Military Escalation in Wargames and Tabletop Exercises

Military escalation

The ability of states to impose their wills on other nations by escalating the intensity and geographic scope of conflict is central to deterrence, conflict termination, and the achievement of desirable post-conflict status quos. Unfortunately, for at least two generations, uniformed officers and civilian policymakers have been taught to think of escalation in an exclusively negative light. This view, if it persists, may create real problems when it comes to not only pre-conflict deterrence but also during crises and conflicts.

Military escalation, in its various forms, has been present since the earliest days of warfare and includes both the actions that increase warfare’s intensity or geographic scope and their effects. These can range from an immediate action that affects the battleground to a long-term decision such as the use of manpower escalation in the form of conscription. The development of nuclear weapons brought the escalation of war to its most extreme level with the ability to destroy whole cities and possibly civilization itself.

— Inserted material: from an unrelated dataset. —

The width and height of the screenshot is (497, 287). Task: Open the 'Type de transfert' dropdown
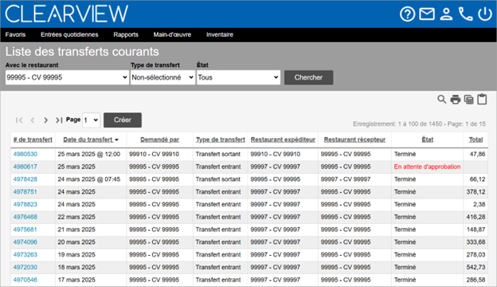point(162,77)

Often, escalation in practice and during wargames and tabletop exercises is not a conscious, deliberate decision but rather the result of a series of unintended consequences. It is also the product of a complex set of dynamic interactions between competing stakes, limits, and objectives and, in some cases, revisionist powers that are willing to accept risk in order to overturn an existing order they find intolerable. In these circumstances, the offer of an offramp during a conflict can have disastrous in-game results.